======== Extracted entries ========

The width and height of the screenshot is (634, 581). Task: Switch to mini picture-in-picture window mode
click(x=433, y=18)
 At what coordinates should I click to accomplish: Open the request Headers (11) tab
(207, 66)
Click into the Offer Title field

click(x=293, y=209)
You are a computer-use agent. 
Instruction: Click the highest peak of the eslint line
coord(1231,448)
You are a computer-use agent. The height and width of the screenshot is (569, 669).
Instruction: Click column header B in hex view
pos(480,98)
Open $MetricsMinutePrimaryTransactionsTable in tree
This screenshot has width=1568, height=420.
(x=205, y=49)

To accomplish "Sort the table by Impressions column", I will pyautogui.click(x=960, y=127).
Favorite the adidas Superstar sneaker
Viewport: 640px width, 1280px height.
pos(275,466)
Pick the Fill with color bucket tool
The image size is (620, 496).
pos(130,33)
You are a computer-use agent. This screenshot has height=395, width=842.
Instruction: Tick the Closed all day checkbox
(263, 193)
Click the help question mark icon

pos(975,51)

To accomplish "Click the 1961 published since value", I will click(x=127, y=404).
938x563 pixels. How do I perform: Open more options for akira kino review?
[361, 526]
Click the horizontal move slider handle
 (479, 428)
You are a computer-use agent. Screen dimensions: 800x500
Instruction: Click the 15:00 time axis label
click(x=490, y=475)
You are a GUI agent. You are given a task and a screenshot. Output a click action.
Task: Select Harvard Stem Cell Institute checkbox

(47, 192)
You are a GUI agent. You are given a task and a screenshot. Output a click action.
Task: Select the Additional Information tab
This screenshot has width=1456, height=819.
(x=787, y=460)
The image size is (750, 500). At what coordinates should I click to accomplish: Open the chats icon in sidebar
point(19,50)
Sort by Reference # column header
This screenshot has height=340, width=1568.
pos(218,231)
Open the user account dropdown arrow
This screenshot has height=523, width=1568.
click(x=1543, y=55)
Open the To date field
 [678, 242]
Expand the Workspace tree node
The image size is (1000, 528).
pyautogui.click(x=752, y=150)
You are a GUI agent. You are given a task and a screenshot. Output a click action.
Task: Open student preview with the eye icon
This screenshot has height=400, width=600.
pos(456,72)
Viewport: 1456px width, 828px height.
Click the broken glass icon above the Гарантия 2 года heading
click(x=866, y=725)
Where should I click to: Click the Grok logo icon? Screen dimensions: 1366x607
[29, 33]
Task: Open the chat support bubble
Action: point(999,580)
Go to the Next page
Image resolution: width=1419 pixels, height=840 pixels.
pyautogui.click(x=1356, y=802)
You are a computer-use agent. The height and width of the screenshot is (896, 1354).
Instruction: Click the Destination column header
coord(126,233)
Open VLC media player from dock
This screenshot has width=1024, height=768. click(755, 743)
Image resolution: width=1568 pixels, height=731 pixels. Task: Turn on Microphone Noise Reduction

========

Copy exactly the line containing "Open the To date field" and every line after it, ending with the last line of the records above.

Reply ::
Open the To date field
 [678, 242]
Expand the Workspace tree node
The image size is (1000, 528).
pyautogui.click(x=752, y=150)
You are a GUI agent. You are given a task and a screenshot. Output a click action.
Task: Open student preview with the eye icon
This screenshot has height=400, width=600.
pos(456,72)
Viewport: 1456px width, 828px height.
Click the broken glass icon above the Гарантия 2 года heading
click(x=866, y=725)
Where should I click to: Click the Grok logo icon? Screen dimensions: 1366x607
[29, 33]
Task: Open the chat support bubble
Action: point(999,580)
Go to the Next page
Image resolution: width=1419 pixels, height=840 pixels.
pyautogui.click(x=1356, y=802)
You are a computer-use agent. The height and width of the screenshot is (896, 1354).
Instruction: Click the Destination column header
coord(126,233)
Open VLC media player from dock
This screenshot has width=1024, height=768. click(755, 743)
Image resolution: width=1568 pixels, height=731 pixels. Task: Turn on Microphone Noise Reduction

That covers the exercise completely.